Pionnier du Web, entrepreneur multi-facettes, joueur de poker professionnel et figure emblématique de l’émission Qui veut être mon associé ? sur M6, Éric Larchevêque bouscule les codes de l’entrepreneuriat. De sa petite bourgade de Sologne jusqu’aux plateaux télé, son parcours hors-norme intrigue. Dans cet entretien, il révèle comment sa soif de liberté et son besoin de reconnaissance l’ont conduit à multiplier les succès... et à inspirer toute une génération d’entrepreneurs.

Screenshot

Sur les coups de 10h, Éric Larchevêque me rejoint en train sur le lieu de l’interview. Cet entrepreneur de génie, âgé de 51 ans, dont la fortune est estimée à 370 millions d’euros, ne vit pas à Paris, contrairement à nombre d’entrepreneurs de son envergure. Il réside à Neuvy-sur-Barangeon, un petit village d’environ 1 000 habitants, niché aux portes de la Sologne, à 200 kilomètres de la capitale. Il m’explique, le sourire aux lèvres, apprécier ses déplacements professionnels à Paris, tout en chérissant sa vie paisible au cœur de la nature…

Il raconte, avec une simplicité déconcertante, le cheminement de son parcours entrepreneurial jusqu’à son arrivée dans Qui veut être mon associé ? sur M6. Malgré son succès, Éric Larchevêque a su garder une fraîcheur naturelle qui lui confère une formidable spontanéité. Sa jovialité est communicative et instille une ambiance singulière durant notre échange.
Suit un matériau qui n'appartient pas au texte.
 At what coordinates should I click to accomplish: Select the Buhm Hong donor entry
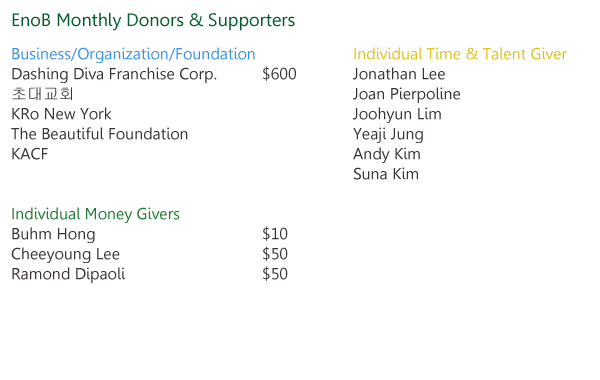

Fraîchement diplômé de l’ESIEE Paris en microélectronique, Éric Larchevêque se lance dans l’aventure entrepreneuriale en 1996, à une époque où cette voie demeure encore peu empruntée. Rejetant le modèle salarial traditionnel qu’il estime inadéquat à ses aspirations et à sa personnalité, il fonde en France une société spécialisée dans le développement de projets web, à une époque où l’accès à Internet grand public en est encore à ses balbutiements.

En 1998, il crée Montorgueil et se positionne sur les systèmes de monétisation, d’affiliation et de paiement. En l’espace d’à peine cinq ans, Montorgueil connaît une croissance rapide et soutenue. En 2007, il décide de revendre la société contre un chèque de 25 millions d’euros, concrétisant ainsi la réussite de son premier grand projet entrepreneurial.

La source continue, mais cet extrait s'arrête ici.